# Problem to work on
Set out word for word the line that contains "Instruction: Click the" and each line after it, through the end of the data below, but exclude the pictures.
====
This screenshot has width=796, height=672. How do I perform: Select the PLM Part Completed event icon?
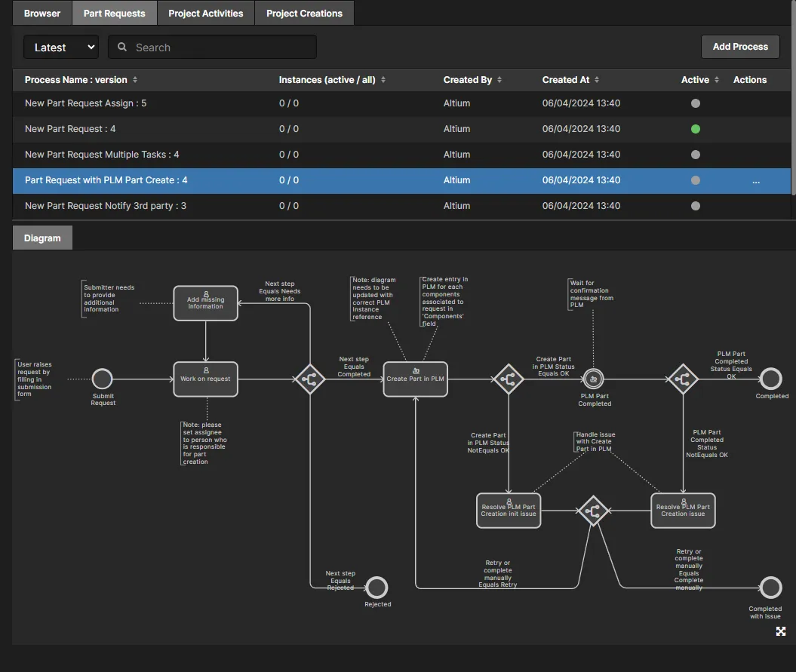pos(594,379)
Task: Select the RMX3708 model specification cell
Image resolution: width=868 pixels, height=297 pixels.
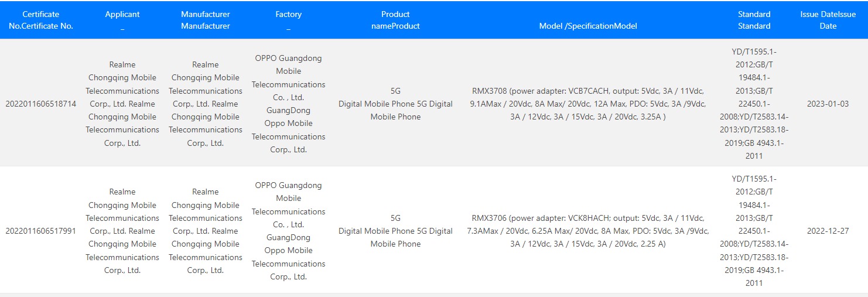Action: [588, 104]
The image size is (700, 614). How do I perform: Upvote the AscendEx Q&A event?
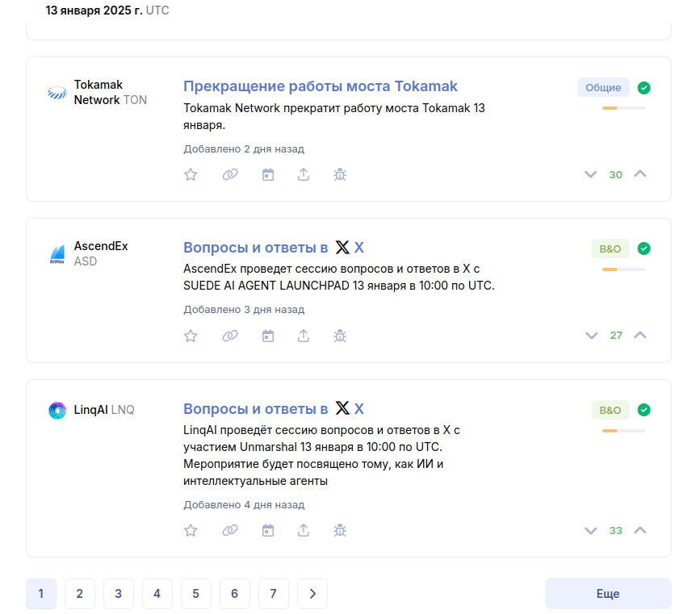(x=640, y=335)
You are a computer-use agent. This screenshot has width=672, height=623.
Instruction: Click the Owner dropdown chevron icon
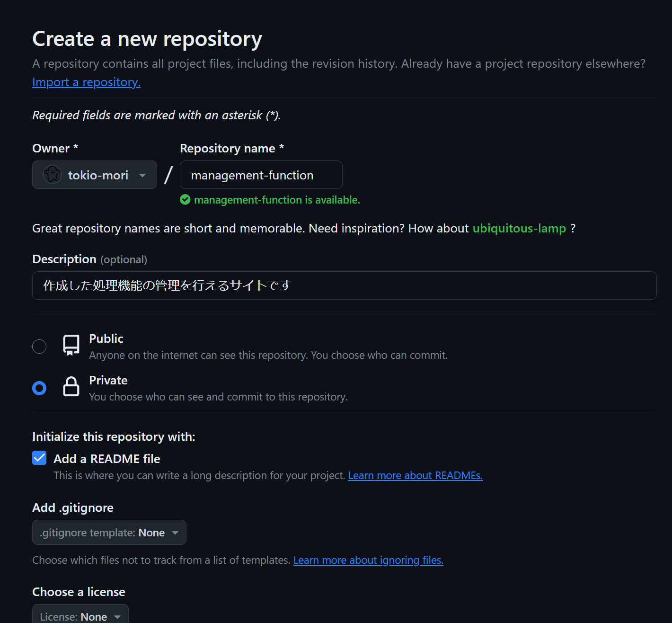click(142, 175)
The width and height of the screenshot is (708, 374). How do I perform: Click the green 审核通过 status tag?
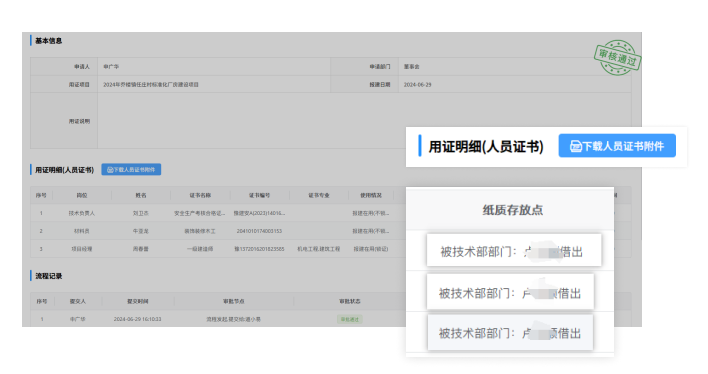[349, 319]
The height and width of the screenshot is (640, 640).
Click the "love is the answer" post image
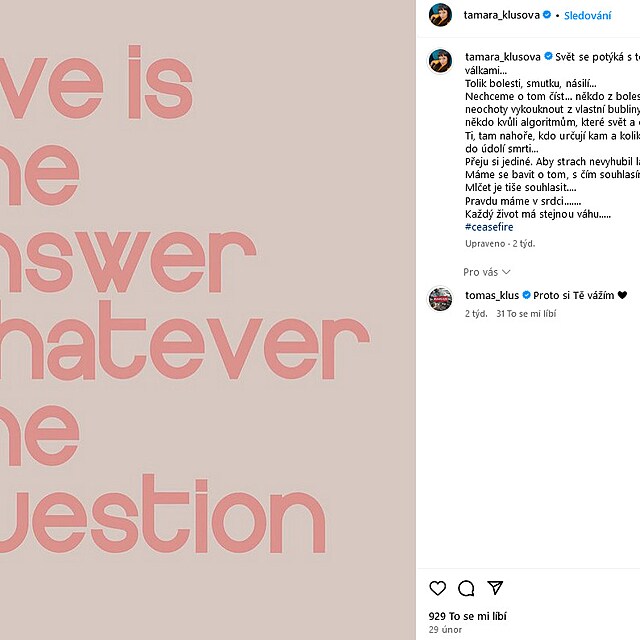(208, 320)
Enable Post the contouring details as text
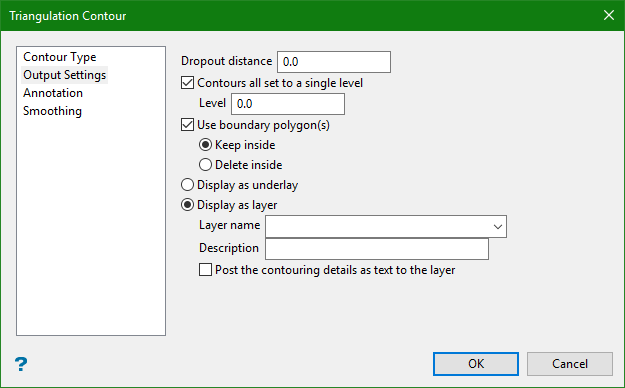The width and height of the screenshot is (625, 388). point(205,270)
====
# Output of the exercise
Instruction: Click the Owner dropdown chevron icon
click(142, 175)
The width and height of the screenshot is (708, 374). How do I perform: Click the green 审核通过 status tag?
[349, 319]
The height and width of the screenshot is (640, 640).
Click the "love is the answer" post image
(208, 320)
Enable Post the contouring details as text
The width and height of the screenshot is (625, 388). point(205,270)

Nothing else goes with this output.